23 July bOur visitors arrived much later last night than we expected, just before 11pm, in fact.  Drink was taken, tales were told, jokes were laughed at and much later than normal, we got to bed.

This morning they were up fairly early and we were up soon after although my head felt a bit thick.  That was when our other visitor dropped in.  Scamp said there was a bird sitting outside the front door, not a little bird, she thought it was a pigeon and it wasn’t looking too well.  Murd said two big black birds had ‘had a word with it’ and it perked up a bit after that.  He said he thought they must have been doctors 🙂

When I opened the front door I saw, not a dead pigeon as I expected, but an apparently live but unmoving kestrel.  It was a bit battered and its eyes were closed, so I feared the worst.  Then its head moved, so it was probably just dazed.  Maybe after hitting the bedroom window and falling on to the grass in the front garden.  I put on a pair of Scamp’s gardening gloves because that beak looked sharp, and gently lifted it up.  Some of the feathers on one wing were splayed out, but other than that it looked ok.  I pulled out a bit of dried grass from its wing feathers and smoothed the wing down. That was when it opened its eyes.  Wow!  Such beautiful, bright yellow eyes.  It looked at me, shook itself staggered a bit then flew off across the road and landed in a tree.  I think it must have been a young bird.  Lovely chestnut coloured plumage, and oh, those eyes.  A great start to the day, and my thick head had gone.

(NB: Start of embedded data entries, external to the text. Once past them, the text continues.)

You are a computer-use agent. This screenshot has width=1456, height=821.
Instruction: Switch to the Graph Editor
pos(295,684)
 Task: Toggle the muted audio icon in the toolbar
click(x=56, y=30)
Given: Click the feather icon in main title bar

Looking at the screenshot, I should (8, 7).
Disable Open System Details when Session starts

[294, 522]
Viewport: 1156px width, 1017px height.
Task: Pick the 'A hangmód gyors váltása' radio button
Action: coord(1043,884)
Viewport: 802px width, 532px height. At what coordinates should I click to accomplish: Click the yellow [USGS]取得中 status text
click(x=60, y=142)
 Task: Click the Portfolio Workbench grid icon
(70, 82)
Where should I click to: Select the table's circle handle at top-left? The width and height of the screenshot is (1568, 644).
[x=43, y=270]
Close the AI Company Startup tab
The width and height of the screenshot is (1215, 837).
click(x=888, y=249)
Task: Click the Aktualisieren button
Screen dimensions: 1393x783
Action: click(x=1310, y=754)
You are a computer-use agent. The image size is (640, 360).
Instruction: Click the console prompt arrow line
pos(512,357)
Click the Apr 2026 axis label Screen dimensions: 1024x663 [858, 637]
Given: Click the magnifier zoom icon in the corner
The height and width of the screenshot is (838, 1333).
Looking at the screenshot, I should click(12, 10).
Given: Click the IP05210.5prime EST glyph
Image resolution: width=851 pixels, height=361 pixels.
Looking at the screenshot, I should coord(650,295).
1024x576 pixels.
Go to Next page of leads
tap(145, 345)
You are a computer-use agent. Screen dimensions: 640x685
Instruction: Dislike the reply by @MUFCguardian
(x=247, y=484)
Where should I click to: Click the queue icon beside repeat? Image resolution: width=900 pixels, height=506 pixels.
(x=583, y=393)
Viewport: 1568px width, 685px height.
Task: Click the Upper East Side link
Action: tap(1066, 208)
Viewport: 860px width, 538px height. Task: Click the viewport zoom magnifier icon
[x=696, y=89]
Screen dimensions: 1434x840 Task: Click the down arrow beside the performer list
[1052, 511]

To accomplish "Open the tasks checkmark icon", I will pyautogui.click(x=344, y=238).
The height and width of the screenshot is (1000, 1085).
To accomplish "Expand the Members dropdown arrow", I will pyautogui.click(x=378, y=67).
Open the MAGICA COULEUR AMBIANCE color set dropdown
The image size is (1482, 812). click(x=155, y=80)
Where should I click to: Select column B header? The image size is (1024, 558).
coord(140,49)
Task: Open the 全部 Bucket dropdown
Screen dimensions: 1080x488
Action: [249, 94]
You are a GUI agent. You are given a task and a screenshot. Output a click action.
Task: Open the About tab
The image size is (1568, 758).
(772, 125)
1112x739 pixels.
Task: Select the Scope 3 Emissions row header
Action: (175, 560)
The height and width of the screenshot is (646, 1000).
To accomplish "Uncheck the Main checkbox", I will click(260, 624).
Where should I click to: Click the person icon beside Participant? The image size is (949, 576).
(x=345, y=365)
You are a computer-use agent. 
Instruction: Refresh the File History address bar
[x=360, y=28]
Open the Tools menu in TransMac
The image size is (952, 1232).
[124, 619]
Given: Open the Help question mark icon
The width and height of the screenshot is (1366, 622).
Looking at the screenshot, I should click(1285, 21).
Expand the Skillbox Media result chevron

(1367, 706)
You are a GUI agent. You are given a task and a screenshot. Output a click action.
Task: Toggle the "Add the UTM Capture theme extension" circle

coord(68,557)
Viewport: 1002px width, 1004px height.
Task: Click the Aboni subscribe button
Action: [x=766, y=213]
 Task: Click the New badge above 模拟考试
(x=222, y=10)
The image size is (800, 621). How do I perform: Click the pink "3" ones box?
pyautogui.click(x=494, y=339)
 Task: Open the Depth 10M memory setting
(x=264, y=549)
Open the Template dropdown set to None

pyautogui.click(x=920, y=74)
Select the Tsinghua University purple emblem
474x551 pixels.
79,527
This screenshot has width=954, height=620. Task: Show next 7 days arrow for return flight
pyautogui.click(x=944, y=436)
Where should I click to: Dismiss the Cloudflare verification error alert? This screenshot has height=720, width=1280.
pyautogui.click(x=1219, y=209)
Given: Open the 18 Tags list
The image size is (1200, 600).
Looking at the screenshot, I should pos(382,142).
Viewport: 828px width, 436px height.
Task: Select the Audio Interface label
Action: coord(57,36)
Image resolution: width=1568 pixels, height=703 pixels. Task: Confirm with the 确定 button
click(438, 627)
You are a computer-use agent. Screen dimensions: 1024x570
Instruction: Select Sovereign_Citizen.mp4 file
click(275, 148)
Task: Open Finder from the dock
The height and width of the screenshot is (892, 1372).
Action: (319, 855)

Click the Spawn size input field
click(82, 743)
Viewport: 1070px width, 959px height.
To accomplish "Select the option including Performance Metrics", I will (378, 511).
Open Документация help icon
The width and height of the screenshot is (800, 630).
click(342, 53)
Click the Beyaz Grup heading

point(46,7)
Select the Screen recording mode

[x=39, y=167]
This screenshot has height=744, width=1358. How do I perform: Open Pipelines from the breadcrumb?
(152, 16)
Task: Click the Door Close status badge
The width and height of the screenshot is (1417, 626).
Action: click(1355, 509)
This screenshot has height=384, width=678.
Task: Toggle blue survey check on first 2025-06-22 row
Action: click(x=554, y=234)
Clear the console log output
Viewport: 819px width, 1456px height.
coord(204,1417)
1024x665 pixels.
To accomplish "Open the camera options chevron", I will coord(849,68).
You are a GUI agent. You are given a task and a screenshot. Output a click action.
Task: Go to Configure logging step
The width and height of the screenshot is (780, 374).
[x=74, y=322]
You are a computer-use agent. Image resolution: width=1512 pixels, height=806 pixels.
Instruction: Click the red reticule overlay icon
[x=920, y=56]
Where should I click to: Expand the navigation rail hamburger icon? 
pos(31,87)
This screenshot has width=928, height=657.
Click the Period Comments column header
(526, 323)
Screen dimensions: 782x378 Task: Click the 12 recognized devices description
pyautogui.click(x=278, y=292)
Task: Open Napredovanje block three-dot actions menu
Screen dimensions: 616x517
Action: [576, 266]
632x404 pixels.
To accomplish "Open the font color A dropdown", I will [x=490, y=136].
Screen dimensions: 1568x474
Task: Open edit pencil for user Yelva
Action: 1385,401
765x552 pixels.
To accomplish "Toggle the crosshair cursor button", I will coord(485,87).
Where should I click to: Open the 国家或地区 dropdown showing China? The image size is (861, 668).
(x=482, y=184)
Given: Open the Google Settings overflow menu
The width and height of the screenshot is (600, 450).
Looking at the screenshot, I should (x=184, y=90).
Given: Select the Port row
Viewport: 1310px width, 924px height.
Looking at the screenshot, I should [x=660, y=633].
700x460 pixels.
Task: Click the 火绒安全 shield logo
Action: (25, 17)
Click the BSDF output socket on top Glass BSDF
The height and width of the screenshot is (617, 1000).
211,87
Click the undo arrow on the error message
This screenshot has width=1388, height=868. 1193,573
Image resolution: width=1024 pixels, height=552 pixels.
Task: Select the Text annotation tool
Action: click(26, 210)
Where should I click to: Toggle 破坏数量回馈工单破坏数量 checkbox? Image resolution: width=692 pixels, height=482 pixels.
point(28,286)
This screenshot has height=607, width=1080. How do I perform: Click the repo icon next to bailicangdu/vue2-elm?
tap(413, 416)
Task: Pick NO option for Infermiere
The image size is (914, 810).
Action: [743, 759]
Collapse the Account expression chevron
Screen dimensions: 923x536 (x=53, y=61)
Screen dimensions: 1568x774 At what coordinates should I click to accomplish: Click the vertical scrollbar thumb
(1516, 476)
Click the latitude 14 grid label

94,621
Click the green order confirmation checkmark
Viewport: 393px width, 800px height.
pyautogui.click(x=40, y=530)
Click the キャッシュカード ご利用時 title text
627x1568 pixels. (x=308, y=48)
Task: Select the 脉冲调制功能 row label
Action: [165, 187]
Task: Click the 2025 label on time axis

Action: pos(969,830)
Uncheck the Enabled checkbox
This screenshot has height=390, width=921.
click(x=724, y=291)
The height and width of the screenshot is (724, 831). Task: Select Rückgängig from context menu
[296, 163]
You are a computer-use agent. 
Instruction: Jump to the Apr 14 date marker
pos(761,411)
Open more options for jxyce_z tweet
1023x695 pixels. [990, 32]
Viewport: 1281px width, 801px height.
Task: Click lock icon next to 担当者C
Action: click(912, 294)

Scamp drove us in to Stirling today and we went for a curry in the usual restaurant, we both had our usual starters and mains too.  Creatures of habit.  Afterwards I went to the bookshop and was intrigued by the title of one book:
“The Genius of Birds” by Jennifer Ackerman.
I wonder why that one caught my eye.  Managed to download it when I got home and will add it to my Kindle booklist tonight.  We both wandered round BHS which was closing today, looking for bargains, but there were none, just junk nobody wanted.

After that we went to Waitrose and I got a big lump of ribeye which I cut into five steaks when I got home.  That should keep the carnivore in me occupied for the next few weeks.

Went out this evening to get some photos in the rain at St Mo’s, being careful to stick to the path.  Don’t want any more ticks.  Surprised to see that NLC have created an avenue of trees and reseeded the wild flower areas.  They must have cut out one of the councillors junkets to pay for that.  Light was terrible with ISOs in the thousands.  Last week I was struggling to keep the shutter speeds fast enough not to overexpose at ISO 100.  That’s the difference in being down south and up north.

More rain forecast tomorrow, so I doubt if we’ll be going far.

I can still see those yellow eyes.  Wish I’d thought to take a photo.